The company also is investigating a new technology called Millipede that could have applications in mobile communications. Munce describes the device as “an elegant digital phonograph” consisting of a series of small cantilever styluses embedded in a silicon wafer. Resting on a smooth moving plastic surface, the tips of the devices are heated briefly with an electric current to leave a slight indentation in the polymer. The tip can then detect these pits and read them as data. The pits also can be erased and written over by reheating the tips. The marks made by the tips are about 40 nanometers wide. This creates the potential to store hundreds of gigabits per square inch, a task that would be difficult to do with magnetic media today, Munce notes.

The prototype consists of 1,024 styluses arranged in a 32 x 32 array in an area that is 3 x 3 millimeters. One reason the device uses so many parallel styluses is that it is a mechanical system with a lower data rate. The parallel tip arrangement provides for higher data and throughput speeds.
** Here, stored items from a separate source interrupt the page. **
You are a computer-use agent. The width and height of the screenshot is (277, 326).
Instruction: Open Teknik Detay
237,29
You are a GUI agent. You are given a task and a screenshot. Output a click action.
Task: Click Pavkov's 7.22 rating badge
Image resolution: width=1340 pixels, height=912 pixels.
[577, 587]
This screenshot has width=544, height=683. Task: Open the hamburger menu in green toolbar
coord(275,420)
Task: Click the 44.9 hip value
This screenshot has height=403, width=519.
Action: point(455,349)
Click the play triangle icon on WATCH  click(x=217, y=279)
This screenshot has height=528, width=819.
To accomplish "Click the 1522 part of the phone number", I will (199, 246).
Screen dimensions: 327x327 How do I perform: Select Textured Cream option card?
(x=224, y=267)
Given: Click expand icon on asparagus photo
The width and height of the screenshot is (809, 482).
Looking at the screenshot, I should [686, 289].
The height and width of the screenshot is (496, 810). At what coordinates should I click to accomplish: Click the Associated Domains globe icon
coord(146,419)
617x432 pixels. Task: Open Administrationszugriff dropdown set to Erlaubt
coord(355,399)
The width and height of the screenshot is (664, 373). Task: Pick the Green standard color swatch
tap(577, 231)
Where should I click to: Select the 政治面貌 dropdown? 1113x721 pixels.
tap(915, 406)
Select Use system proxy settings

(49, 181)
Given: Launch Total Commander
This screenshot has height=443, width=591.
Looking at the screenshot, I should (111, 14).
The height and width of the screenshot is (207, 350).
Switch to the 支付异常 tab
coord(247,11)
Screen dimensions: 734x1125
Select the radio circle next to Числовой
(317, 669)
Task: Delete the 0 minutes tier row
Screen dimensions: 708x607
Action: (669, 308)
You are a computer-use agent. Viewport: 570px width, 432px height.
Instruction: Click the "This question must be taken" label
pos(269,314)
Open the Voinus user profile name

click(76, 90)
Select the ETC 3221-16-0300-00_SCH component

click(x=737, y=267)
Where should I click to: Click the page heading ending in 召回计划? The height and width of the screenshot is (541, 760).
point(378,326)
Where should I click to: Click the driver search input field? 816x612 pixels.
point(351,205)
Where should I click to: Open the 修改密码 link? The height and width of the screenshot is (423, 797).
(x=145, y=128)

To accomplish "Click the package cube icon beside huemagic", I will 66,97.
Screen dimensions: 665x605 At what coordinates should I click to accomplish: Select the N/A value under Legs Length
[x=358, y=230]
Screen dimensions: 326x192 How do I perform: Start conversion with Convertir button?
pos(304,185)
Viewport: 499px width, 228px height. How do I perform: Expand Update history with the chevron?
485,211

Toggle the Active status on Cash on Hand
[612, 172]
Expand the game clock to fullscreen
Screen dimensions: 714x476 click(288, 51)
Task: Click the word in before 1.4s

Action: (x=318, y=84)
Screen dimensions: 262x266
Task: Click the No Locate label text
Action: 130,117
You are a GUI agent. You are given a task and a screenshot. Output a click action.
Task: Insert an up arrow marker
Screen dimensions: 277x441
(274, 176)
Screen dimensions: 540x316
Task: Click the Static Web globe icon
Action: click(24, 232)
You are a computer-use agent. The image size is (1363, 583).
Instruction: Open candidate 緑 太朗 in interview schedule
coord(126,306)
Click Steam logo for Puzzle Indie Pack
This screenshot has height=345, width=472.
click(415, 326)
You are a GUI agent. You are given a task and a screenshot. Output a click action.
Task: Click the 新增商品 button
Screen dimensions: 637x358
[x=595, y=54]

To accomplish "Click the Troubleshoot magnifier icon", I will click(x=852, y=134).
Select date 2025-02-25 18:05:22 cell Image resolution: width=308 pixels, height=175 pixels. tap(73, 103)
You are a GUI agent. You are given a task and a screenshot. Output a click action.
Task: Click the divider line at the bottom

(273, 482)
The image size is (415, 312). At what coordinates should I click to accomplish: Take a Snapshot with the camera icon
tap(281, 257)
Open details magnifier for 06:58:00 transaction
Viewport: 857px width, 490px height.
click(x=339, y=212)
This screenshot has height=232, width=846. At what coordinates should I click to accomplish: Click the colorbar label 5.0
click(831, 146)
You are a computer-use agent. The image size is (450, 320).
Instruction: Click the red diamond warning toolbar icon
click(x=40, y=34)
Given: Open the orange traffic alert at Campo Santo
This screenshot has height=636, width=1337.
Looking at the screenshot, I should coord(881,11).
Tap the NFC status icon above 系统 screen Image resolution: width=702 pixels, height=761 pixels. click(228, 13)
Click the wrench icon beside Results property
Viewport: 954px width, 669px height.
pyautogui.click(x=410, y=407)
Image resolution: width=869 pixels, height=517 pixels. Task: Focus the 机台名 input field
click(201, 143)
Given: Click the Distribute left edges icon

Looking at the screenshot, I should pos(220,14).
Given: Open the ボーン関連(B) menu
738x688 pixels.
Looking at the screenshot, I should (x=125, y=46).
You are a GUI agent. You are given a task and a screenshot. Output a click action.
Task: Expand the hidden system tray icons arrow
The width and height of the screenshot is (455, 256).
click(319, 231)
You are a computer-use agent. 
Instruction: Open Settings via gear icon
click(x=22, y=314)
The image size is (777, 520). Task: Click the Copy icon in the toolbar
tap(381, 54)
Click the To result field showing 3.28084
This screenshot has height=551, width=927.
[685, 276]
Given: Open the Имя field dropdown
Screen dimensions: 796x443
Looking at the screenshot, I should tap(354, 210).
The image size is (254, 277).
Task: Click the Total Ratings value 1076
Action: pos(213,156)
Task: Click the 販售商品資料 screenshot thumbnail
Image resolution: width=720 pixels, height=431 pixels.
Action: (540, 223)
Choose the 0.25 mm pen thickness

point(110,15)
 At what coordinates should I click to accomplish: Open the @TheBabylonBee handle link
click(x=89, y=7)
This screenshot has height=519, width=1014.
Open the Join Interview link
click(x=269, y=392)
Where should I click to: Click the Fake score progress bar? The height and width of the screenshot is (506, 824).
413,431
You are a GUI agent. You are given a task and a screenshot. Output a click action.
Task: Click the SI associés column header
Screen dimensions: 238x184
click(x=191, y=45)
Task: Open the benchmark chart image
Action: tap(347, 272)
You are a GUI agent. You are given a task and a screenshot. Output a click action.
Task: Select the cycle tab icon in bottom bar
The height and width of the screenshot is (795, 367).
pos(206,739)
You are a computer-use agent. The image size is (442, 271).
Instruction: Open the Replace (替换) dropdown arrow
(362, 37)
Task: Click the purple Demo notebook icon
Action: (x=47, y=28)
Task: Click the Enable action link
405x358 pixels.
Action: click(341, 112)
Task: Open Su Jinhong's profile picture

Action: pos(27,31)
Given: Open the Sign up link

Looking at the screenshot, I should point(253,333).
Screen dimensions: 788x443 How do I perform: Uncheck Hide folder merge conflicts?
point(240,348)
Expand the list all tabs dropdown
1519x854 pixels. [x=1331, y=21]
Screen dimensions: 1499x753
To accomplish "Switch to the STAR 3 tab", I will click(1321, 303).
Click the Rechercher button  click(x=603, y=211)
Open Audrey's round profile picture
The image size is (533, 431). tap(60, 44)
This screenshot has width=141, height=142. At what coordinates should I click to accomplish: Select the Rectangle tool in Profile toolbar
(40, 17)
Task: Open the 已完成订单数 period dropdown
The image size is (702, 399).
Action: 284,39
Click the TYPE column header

While Millipede does not have the data density of magnetic storage, it does have more than DRAM or solid-state memory. It is a silicon micromachine, but it is able to store data at levels exceeding magnetics. This system offers advantages in wireless computing and communications devices. Applications include cellular telephones and other portable communications devices. “Everyone’s going to carry around a PDA [personal digital assistant] or a gigabyte in their cell phone five years from now,” he says.

Munce notes that in coming years, devices such as cellular telephones will have built-in features such as audio recording, a digital camera and a scanner to record text. Devices in military use will have maps loaded into them as well as other applications for data, logistics and tactical combat applications such as head-up displays. All of this requires gigabytes of information. Millipede provides this data storage more cost effectively than does a hard drive. It also uses less power, which is a critical issue for battery operated devices in the field.

The device is more rugged than a hard disk drive because Millipede does not have bearings and moving parts. “You could drop this thing, bounce it off walls and not damage it. You can’t completely say that about hard disk drives today,” he says. However, he cautions that Millipede is still in the exploratory research stage. He believes that it will be three to four years before this technology reaches the commercial marketplace.